Microsoft continued its push into healthcare through a deal with Merck to gain access to some genetic data-management software. Microsoft plans to incorporate the genetic and genomic data-management software into Microsoft Amalga Life Sciences. Amalga is part of a push by Microsoft, whose other offerings include patient health-records holder HealthVault, to become a bigger player in healthcare.
Though the number of doctors who perform wrist angioplasty remains small in the United States—just 1.3% of the one million angioplasties performed yearly in the United States, according to one study—the number is growing as practitioners tout its benefits: less pain, less bleeding, and shorter hospital stays. But surgeons who prefer to stick with the groin call the wrist procedure a ''gimmick'' that takes more time and can't be used in many critical heart procedures.
Health insurer Aetna, Inc., will offer free credit monitoring for a year to about 65,000 people after some e-mails were copied from the health insurer's job application Web site. The company said Social Security numbers of current and former employees and people who received job offers from the company were stored on the Web site, which was maintained by an outside vendor. Most of the information was from current and former employees. For people who received job offers, the site also stored phone numbers, addresses, and employment histories.
A report from Frost and Sullivan shows that advances in the Malaysian healthcare system is leading to rapid growth in the imaging industry in the region. The study covers varying levels of technology adoption, future trends, and industry challenges in the computed radiography, digital radiography, and computer aided diagnosis markets.
For more than a decade, the prevailing view of innovation has been that it bubbled up from the bottom, from upstarts and insurgents, according to this article in the New York Times. Big companies didn't innovate, and venture-backed start-up companies were cast as the nimble winners and large corporations as the sluggish losers. But a shift in thinking is under way, according to the article.

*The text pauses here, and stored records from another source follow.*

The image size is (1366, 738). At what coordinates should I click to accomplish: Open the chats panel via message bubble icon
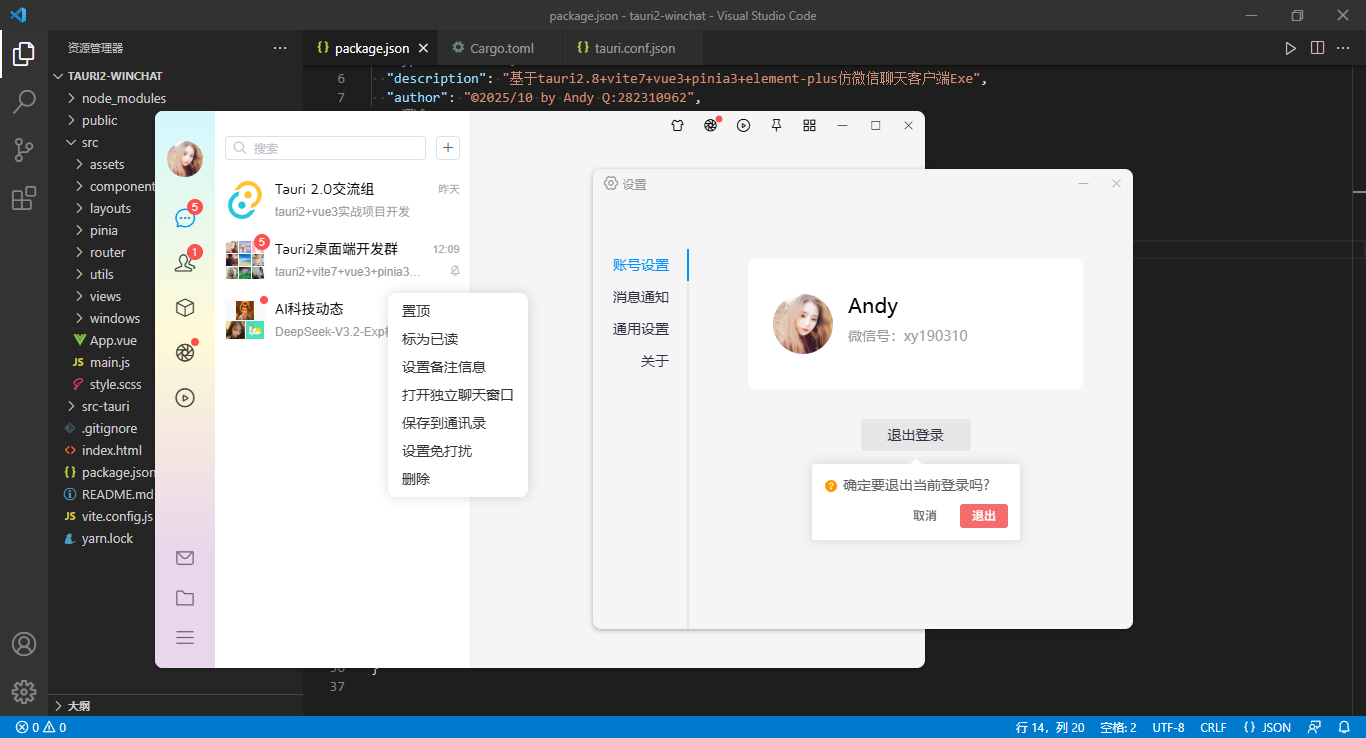click(x=185, y=218)
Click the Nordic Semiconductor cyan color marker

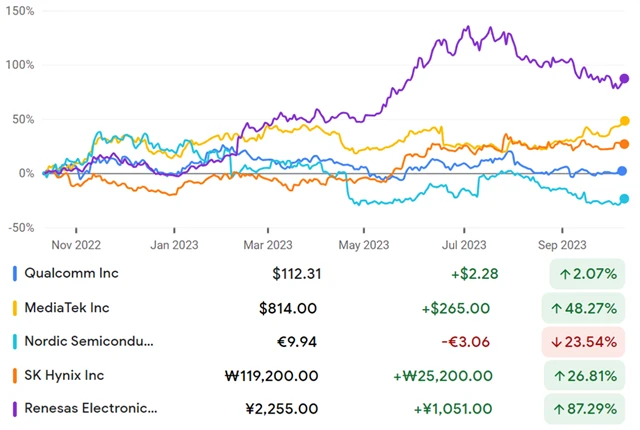(x=14, y=340)
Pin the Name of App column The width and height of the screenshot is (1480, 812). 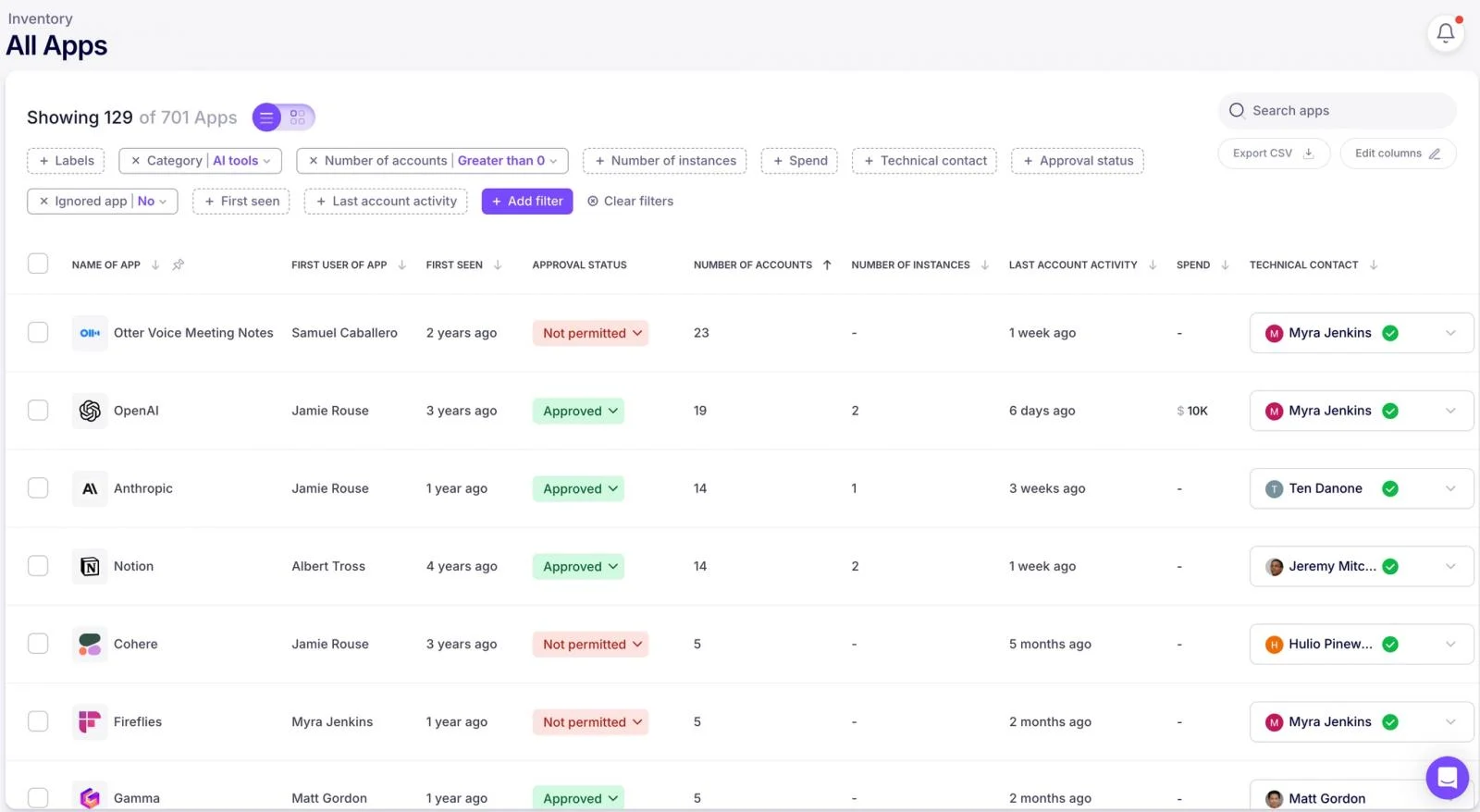point(179,265)
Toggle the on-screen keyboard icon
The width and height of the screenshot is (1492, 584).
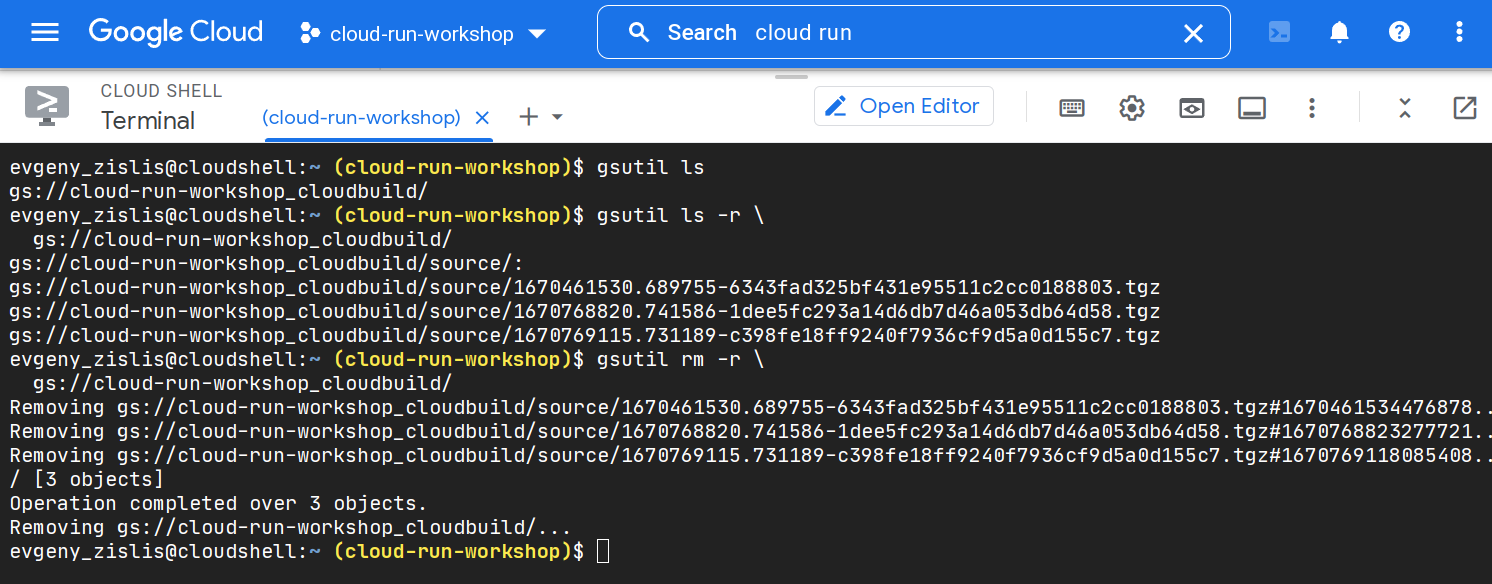(1072, 108)
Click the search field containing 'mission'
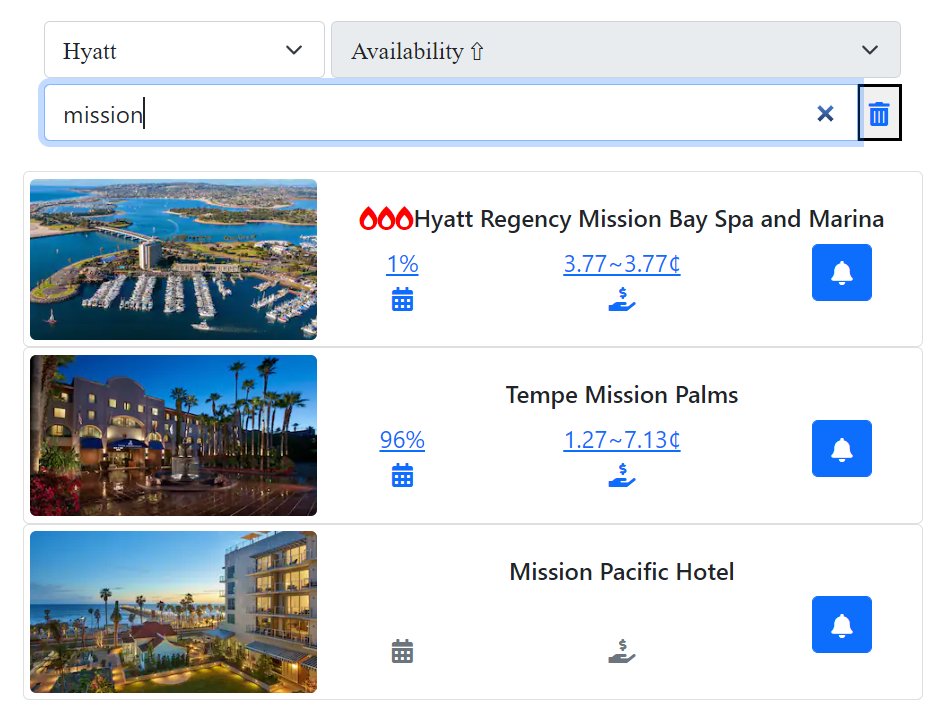This screenshot has height=707, width=940. point(430,114)
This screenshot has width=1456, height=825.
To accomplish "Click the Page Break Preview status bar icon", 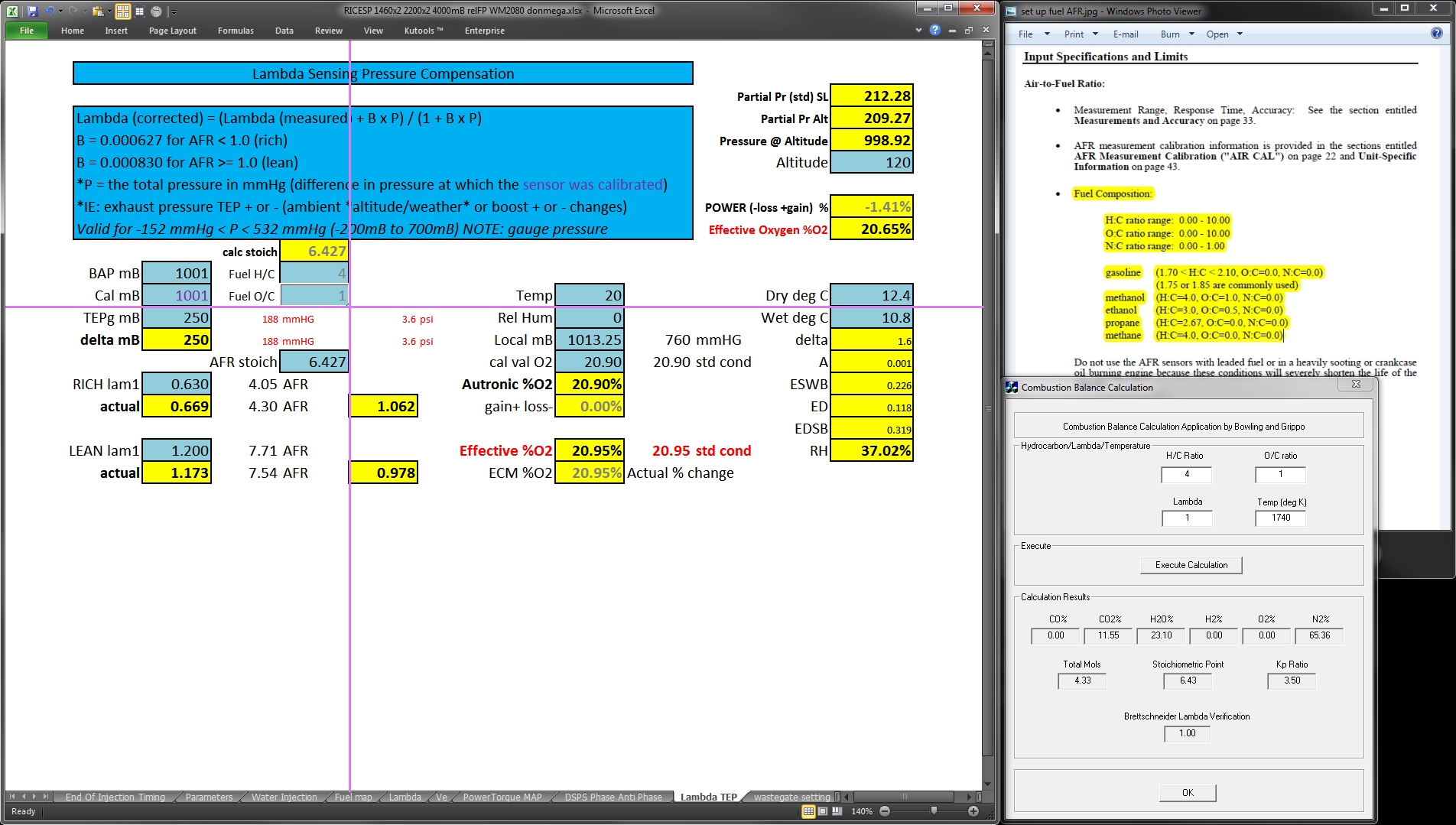I will [837, 811].
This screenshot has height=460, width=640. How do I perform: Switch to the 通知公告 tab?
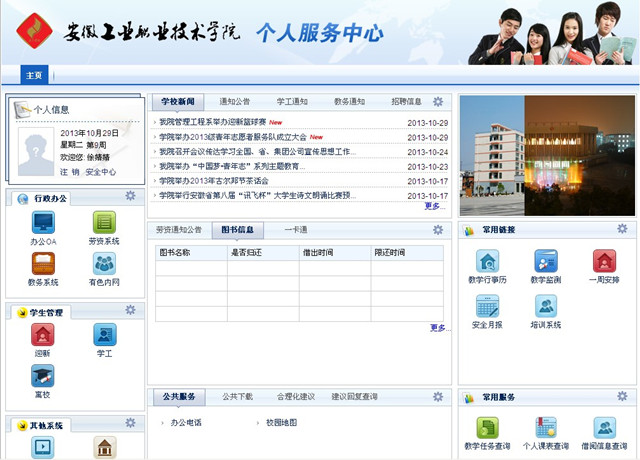(x=235, y=102)
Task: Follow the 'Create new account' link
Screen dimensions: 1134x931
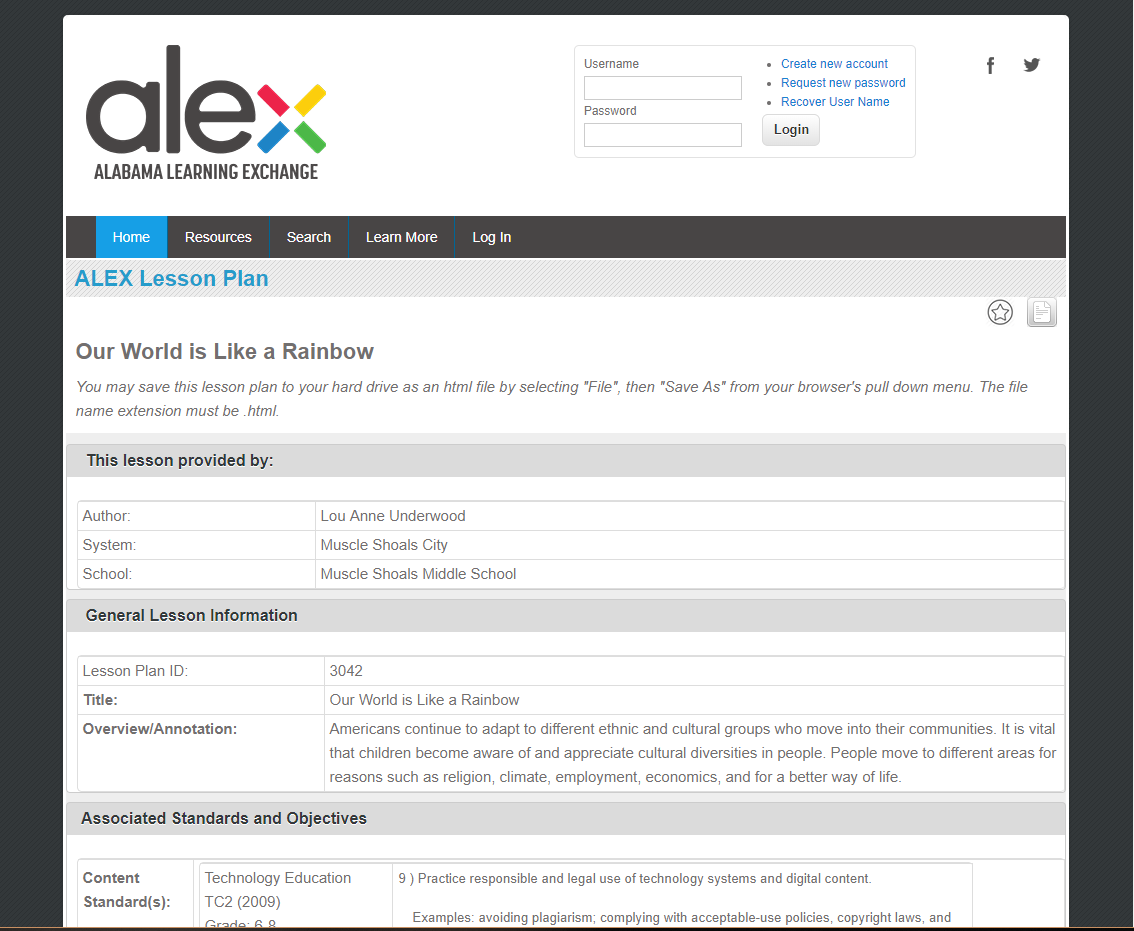Action: (x=834, y=64)
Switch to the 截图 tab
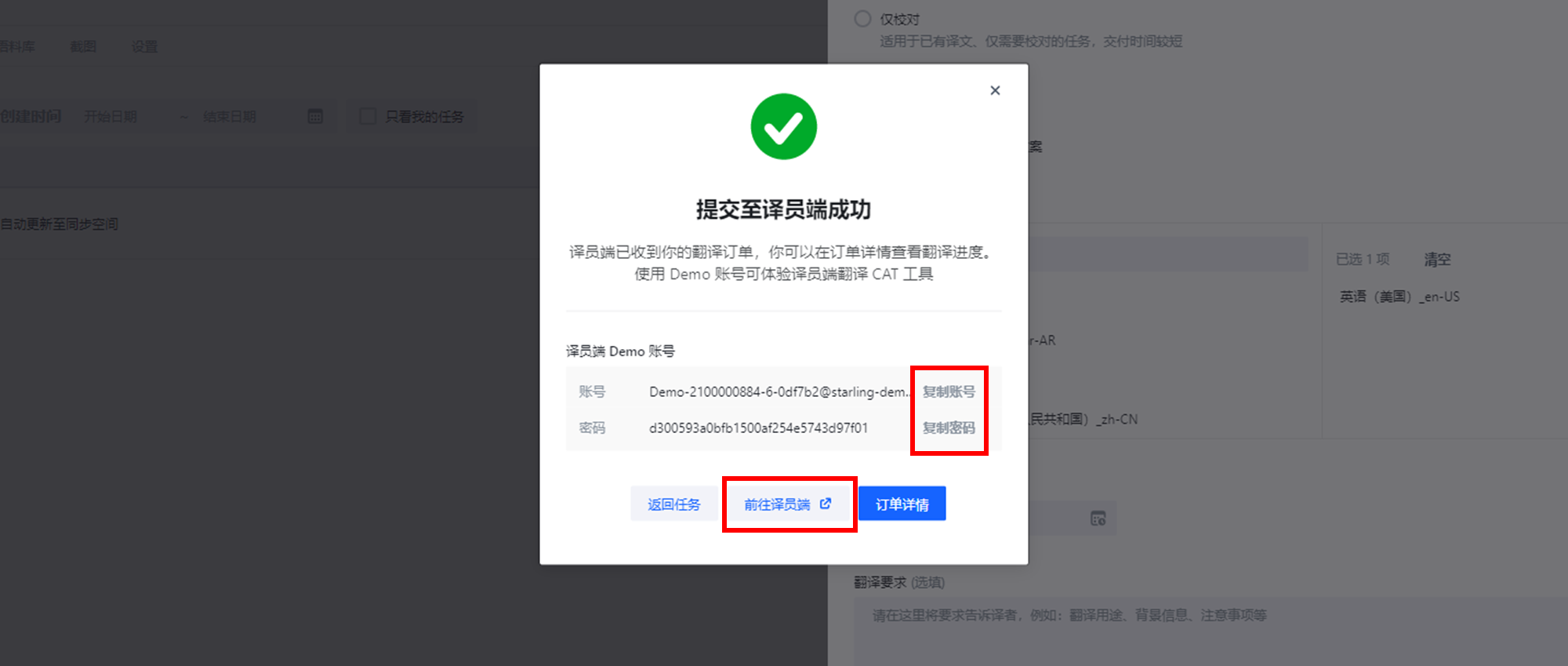The image size is (1568, 666). [83, 46]
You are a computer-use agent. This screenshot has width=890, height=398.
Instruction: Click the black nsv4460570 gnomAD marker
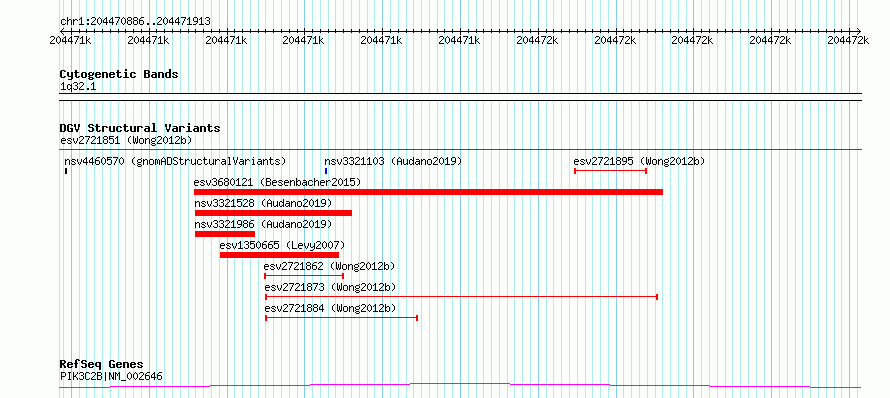(x=66, y=171)
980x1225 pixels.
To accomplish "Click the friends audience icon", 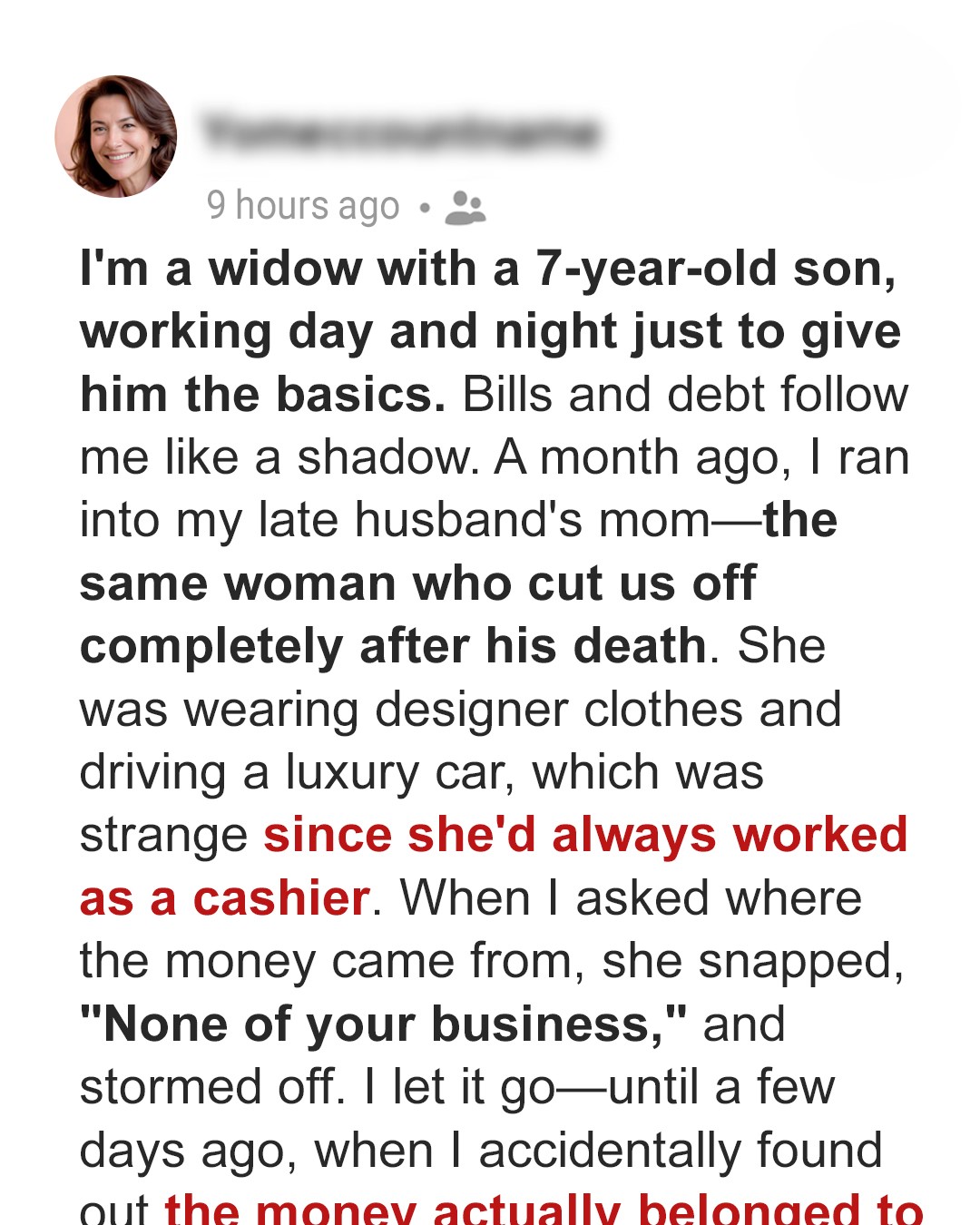I will pos(466,208).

A group of health information technology vendors have formed an alliance to educate physicians about health IT incentives contained in the federal economic stimulus law. The Electronic Health Records Stimulus Alliance includes Allscripts-Misys Healthcare Solutions Inc., Cisco Systems Inc., Citrix Systems Inc., Dell Inc., Intel Corp., Intuit Inc., Microsoft Corp. and Nuance Communications Inc. The alliance is sponsoring a touring education program for doctors to inform them about the stimulus incentives. The program includes executive briefings, discussions, trade-show presentations, Webcasts and a Web site.